You have to switch to any Russian or UTF-8 locale first:

setlocale(LC_ALL, "ru_RU.utf8"); // Russian Unicode
setlocale(LC_ALL, "en_US.utf8"); // English US Unicode

Or to a current system locale (which is likely what you need):

setlocale(LC_ALL, "");

The full program will be:

#include <stdio.h>
#include <wchar.h>
#include <locale.h>

int main() {
  setlocale(LC_ALL, "ru_RU.utf8");
  wprintf(L"Привет, мир!\n");
}

As for your code working as-is on other machines - this is due to how libc operates there. Some implementations (like musl) do not support non-Unicode locales and thus can unconditionally translate wide characters to an UTF-8 sequence.

Laurel
  • 5,965
  • 14
  • 31
  • 57
  • 2
    It prints prints verbatim `Privet, mir!` when I run it on godbolt with or without `setlocale(LC_ALL, "ru_RU.utf8")` or `setlocale(LC_ALL, "")`. – Jabberwocky Dec 29 '20 at 15:27
  • 3
    But why transliteration? Is it documented somewhere? – vitaut Dec 29 '20 at 15:27
  • 7
    @Jabberwocky Do you have "ru_RU.utf8" locale installed on your computer? If not, then setting it will fail. Use `""` (default locale) which is likely an UTF-8 one. Any unicode locale will do. –  Dec 29 '20 at 15:27
  • @vitaut I am not sure tbh, but I think it is just illegal to output those characters without locale and libc probably can do whatever it wants. Transliteration is a nice way to produce valid and still readable output. –  Dec 29 '20 at 15:28
  • 3
    @Jabberwocky what locale are you using then? Try "en_US.utf8" if you are in US. –  Dec 29 '20 at 15:29
  • After generating `ru_RU.UTF-8` locale, the program works for me. Note that the _first call_ to any `stdout` functions has to be done _after_ `setlocale`. – KamilCuk Dec 29 '20 at 15:31
  • @KamilCuk it should work with default locale too (if it is set to a unicode locale) - it is important to have this program generate expected output on any machine with unicode support and not tie it to a specific language. –  Dec 29 '20 at 15:33
  • One thing to make sure is that you have a utf compatible locale installed using `locale -a` in a terminal. Then select one from the list that command provides. – Jfm Meyers Dec 30 '20 at 16:38
10

why does it transliterate Russian text in Unicode into Latin as opposed to transcoding it into UTF-8 or using replacement characters?

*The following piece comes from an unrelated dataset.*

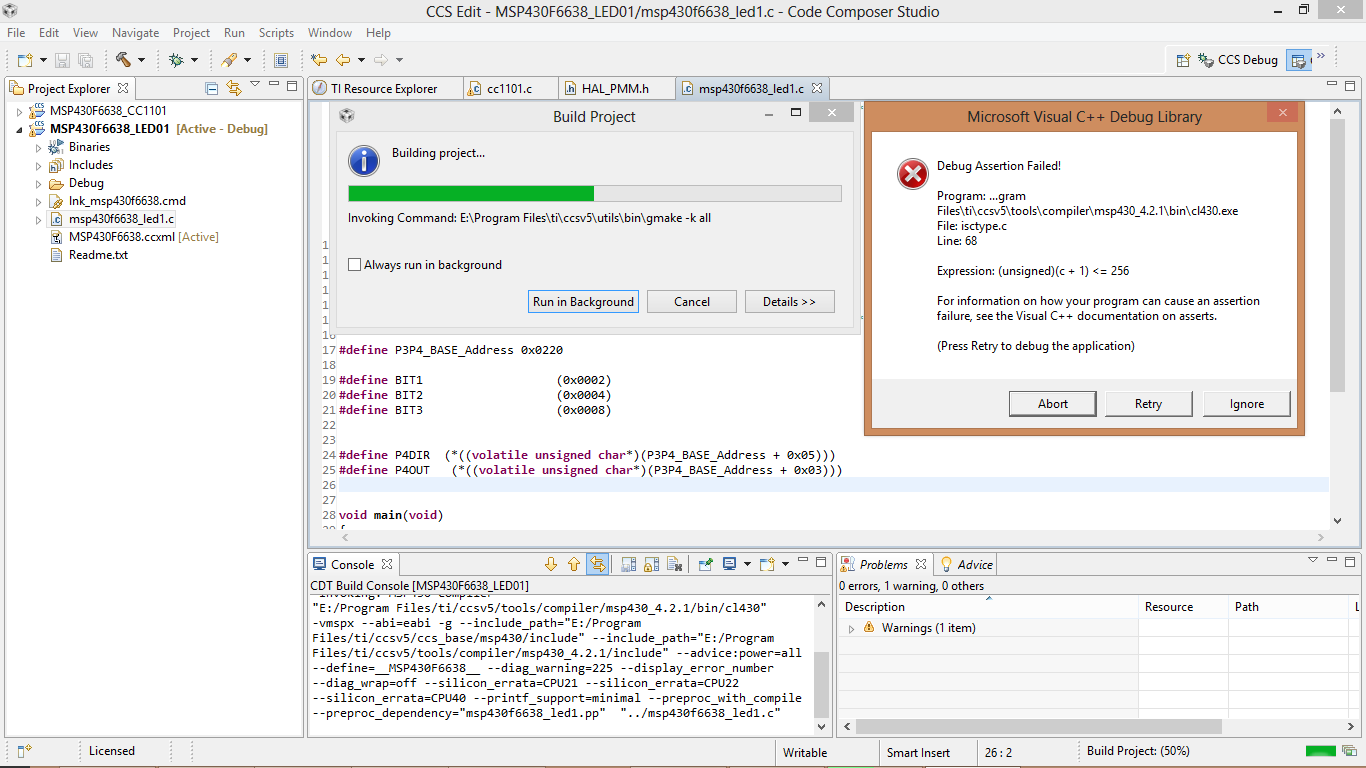Click the green bug Debug icon
The height and width of the screenshot is (768, 1366).
(177, 60)
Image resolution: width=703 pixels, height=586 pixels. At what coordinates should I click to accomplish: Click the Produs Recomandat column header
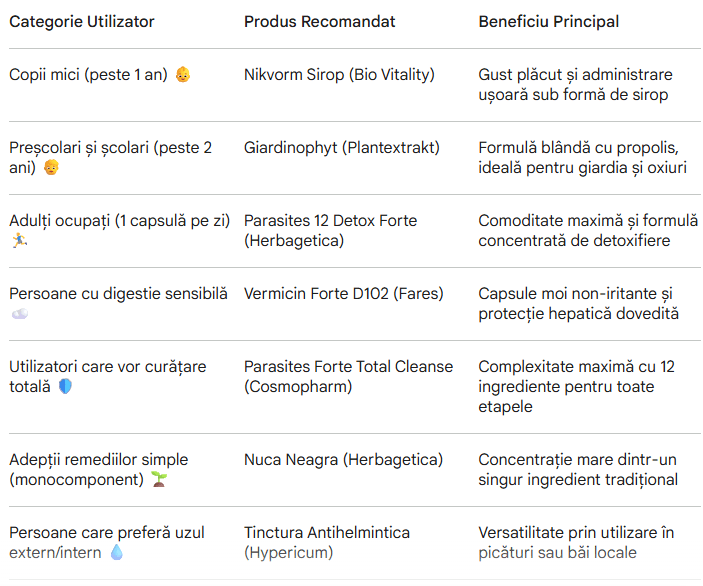click(x=320, y=21)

Because the starting locale of your program is the default one, the C locale. So it's translating wide string into C locale. C locale doesn't handle UTF-8 nor any unicode, so your standard library does it's best to translate wide characters into some basic character set used in C locale.

You may change the locale to any UTF-8 locale and the program should output UTF-8 string.

Note: (in implementation I know of) the encoding of the FILE stream is determined and saved at the time the stream orientation (wide vs normal) is chosen. Remember to set the locale before doing anything with stdout (ie. this vs this).

KamilCuk
  • 120,984
  • 8
  • 59
  • 111